Nuland accomplished this from a relatively junior position as Assistant Secretary of State for European and Eurasian Affairs. How much more trouble could she stir up as the # 3 official at Biden's State Department? We'll find out soon enough, if the Senate confirms her nomination.
Joe Biden should have learned from Obama's mistakes that appointments like this matter. In his first term, Obama allowed his hawkish Secretary of State Hillary Clinton, Republican Secretary of Defense Robert Gates, and military and CIA leaders held over from the Bush administration to ensure that endless war trumped his message of hope and change.
Obama, the Nobel Peace Prize winner, ended up presiding over indefinite detentions without charges or trials at Guantanamo Bay; an escalation of drone strikes that killed innocent civilians; a deepening of the U.S. occupation of Afghanistan; a self-reinforcing cycle of terrorism and counterterrorism; and disastrous new wars in Libya and Syria.
With Clinton out and new personnel in top spots in his second term, Obama began to take charge of his own foreign policy.
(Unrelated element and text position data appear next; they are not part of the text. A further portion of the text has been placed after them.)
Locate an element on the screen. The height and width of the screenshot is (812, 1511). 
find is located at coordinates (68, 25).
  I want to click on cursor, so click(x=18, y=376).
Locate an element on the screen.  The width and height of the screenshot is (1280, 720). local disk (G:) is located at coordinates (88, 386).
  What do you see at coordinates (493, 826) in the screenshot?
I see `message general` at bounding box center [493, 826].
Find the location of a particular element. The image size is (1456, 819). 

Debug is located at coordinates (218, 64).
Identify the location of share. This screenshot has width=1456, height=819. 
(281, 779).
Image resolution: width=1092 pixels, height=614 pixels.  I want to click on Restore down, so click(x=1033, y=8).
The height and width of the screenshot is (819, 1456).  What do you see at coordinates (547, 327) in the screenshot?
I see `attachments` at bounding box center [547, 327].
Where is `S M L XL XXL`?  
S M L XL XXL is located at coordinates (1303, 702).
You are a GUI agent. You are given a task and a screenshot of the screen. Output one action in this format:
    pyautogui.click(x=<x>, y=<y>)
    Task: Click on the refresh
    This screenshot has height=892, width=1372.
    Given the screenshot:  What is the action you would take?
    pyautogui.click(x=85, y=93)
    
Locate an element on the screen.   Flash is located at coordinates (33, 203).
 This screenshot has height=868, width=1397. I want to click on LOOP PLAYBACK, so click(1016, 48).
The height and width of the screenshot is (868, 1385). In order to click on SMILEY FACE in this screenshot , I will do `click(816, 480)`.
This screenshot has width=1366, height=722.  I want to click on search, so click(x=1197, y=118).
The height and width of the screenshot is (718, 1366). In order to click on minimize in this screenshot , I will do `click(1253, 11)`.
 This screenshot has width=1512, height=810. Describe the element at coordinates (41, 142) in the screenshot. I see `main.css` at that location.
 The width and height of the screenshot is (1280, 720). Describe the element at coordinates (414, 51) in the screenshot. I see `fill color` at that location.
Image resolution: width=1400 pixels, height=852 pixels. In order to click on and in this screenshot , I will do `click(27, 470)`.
He started working directly with Russia's President Putin to resolve crises in Syria and other hotspots. Putin helped avert an escalation of the war in Syria in September 2013 by negotiating the removal and destruction of Syria's chemical weapons stockpiles, and helped Obama negotiate an interim agreement with Iran that led to the JCPOA nuclear deal.
But the neocons were apoplectic that they failed to convince Obama to order a massive bombing campaign and escalate his covert, proxy war in Syria and at the receding prospect of a war with Iran. Fearing their control of U.S. foreign policy was slipping, the neocons launched a campaign to brand Obama as "weak" on foreign policy and remind him of their power.
With editorial help from Nuland, her husband Robert Kagan penned a 2014 New Republic article entitled "Superpowers Don't Get To Retire," proclaiming that "there is no democratic superpower waiting in the wings to save the world if this democratic superpower falters." Kagan called for an even more aggressive foreign policy to exorcise American fears of a multipolar world it can no longer dominate.